=== Dataset records ===

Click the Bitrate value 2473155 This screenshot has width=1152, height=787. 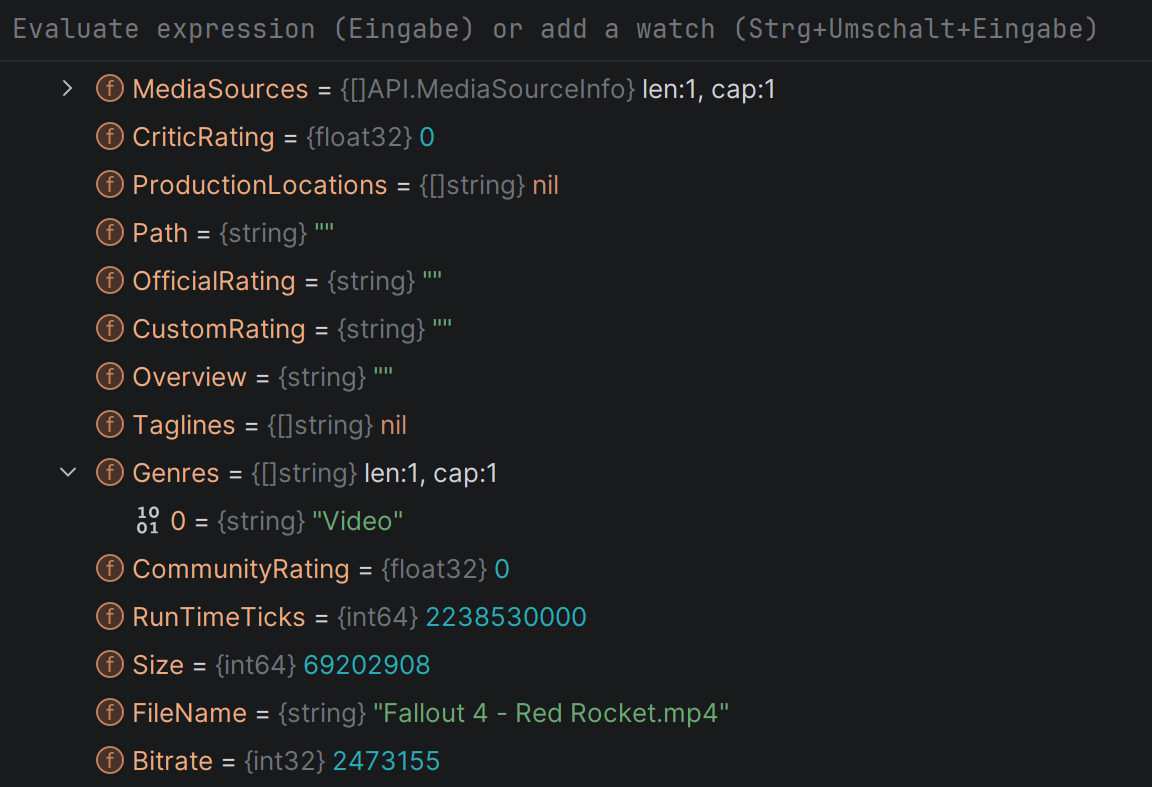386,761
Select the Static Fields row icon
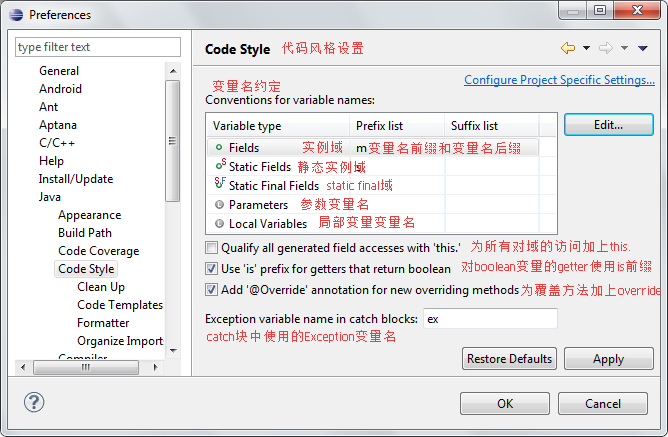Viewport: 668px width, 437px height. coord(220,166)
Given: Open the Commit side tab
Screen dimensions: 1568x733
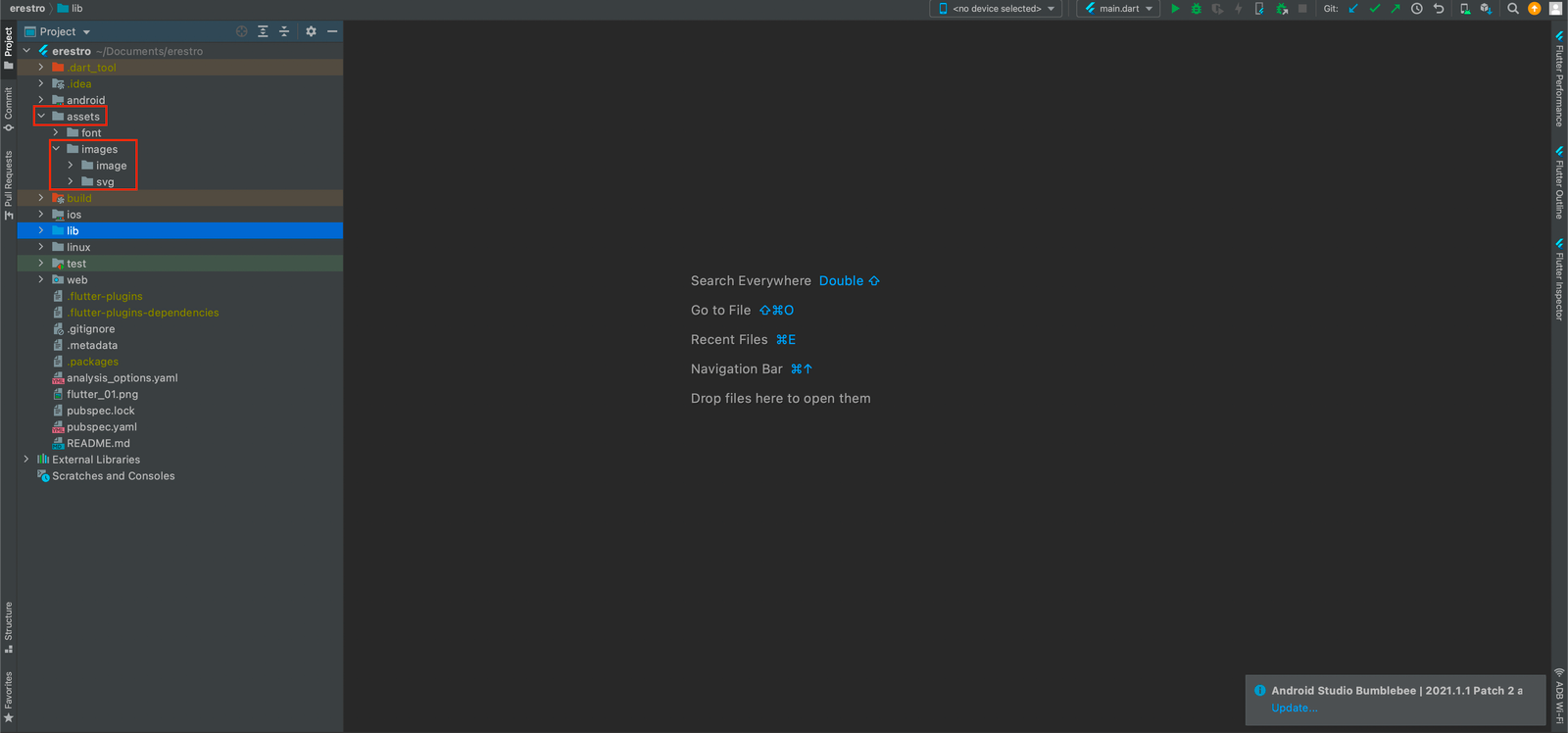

===

### Try it:
Set down only the lines from the one with "Select the Static Fields row icon" through the end of the entries, exactly as they appear, leaving out each picture.

### Task result:
Select the Static Fields row icon
Viewport: 668px width, 437px height. coord(220,166)
Given: Open the Commit side tab
Screen dimensions: 1568x733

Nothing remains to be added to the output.